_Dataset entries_
################

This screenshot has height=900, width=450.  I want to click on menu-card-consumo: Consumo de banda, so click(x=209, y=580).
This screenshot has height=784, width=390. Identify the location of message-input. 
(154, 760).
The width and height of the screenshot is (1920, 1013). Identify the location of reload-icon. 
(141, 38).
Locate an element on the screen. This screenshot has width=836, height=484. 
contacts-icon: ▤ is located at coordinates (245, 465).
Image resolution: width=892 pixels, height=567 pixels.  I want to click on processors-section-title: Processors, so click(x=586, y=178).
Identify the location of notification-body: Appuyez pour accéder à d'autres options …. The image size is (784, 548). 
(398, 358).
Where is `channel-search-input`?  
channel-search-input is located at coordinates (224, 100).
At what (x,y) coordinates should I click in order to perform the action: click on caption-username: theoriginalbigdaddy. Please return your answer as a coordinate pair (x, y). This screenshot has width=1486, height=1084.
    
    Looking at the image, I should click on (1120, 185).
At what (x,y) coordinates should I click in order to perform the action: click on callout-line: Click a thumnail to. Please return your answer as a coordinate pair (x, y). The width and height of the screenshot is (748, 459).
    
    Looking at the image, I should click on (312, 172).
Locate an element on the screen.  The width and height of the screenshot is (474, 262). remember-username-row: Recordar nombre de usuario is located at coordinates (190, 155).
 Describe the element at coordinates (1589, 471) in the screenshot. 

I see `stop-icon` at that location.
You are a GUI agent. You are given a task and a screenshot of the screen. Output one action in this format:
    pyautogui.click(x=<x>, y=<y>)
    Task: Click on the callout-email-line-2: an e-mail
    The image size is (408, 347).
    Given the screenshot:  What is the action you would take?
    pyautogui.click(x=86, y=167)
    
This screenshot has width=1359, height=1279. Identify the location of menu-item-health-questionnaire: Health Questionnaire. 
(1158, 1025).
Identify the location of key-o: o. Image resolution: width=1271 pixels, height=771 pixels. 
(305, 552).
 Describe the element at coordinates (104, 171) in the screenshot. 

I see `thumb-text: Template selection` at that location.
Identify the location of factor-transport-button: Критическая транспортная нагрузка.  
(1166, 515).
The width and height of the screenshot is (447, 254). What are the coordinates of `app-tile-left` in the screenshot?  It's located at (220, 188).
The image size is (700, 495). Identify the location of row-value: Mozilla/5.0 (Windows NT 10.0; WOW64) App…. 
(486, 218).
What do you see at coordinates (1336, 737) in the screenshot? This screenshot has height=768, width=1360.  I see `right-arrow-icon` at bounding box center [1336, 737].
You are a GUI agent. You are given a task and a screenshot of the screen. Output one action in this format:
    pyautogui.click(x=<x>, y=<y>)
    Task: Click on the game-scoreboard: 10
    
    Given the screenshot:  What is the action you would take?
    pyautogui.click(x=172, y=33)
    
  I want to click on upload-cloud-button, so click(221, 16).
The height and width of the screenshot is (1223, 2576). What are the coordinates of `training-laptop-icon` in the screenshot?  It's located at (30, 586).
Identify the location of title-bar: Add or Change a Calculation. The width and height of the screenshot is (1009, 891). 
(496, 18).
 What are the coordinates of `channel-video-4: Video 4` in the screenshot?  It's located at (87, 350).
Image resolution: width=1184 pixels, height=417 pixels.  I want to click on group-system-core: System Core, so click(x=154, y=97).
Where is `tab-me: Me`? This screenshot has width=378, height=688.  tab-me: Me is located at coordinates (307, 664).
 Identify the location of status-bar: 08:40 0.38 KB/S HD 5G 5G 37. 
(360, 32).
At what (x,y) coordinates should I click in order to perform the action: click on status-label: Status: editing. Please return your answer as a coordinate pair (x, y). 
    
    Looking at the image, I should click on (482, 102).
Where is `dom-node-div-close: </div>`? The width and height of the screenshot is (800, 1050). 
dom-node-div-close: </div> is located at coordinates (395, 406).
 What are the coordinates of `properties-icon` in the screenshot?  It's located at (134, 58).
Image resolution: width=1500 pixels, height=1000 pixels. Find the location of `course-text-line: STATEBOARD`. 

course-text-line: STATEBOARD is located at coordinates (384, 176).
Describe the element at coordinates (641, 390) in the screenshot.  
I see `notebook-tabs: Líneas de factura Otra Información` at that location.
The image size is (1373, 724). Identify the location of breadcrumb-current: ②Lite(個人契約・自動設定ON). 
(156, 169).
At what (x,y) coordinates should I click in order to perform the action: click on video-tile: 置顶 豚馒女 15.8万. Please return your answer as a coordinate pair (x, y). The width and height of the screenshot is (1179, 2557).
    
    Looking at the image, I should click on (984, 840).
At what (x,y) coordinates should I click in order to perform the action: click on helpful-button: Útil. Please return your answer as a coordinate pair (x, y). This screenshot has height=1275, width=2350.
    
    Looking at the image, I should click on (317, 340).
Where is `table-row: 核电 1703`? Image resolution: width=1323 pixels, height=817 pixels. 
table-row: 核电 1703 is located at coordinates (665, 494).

################

_Problem requirements_
Reproduce the stretch of entries above from the line containing "The height and" through the line containing "at (134, 58).", both included, with no changes.

_Response to the task_
The height and width of the screenshot is (1223, 2576). What are the coordinates of `training-laptop-icon` in the screenshot?  It's located at (30, 586).
Identify the location of title-bar: Add or Change a Calculation. The width and height of the screenshot is (1009, 891). 
(496, 18).
 What are the coordinates of `channel-video-4: Video 4` in the screenshot?  It's located at (87, 350).
Image resolution: width=1184 pixels, height=417 pixels.  I want to click on group-system-core: System Core, so click(x=154, y=97).
Where is `tab-me: Me`? This screenshot has width=378, height=688.  tab-me: Me is located at coordinates (307, 664).
 Identify the location of status-bar: 08:40 0.38 KB/S HD 5G 5G 37. 
(360, 32).
At what (x,y) coordinates should I click in order to perform the action: click on status-label: Status: editing. Please return your answer as a coordinate pair (x, y). 
    
    Looking at the image, I should click on (482, 102).
Where is `dom-node-div-close: </div>`? The width and height of the screenshot is (800, 1050). 
dom-node-div-close: </div> is located at coordinates (395, 406).
 What are the coordinates of `properties-icon` in the screenshot?  It's located at (134, 58).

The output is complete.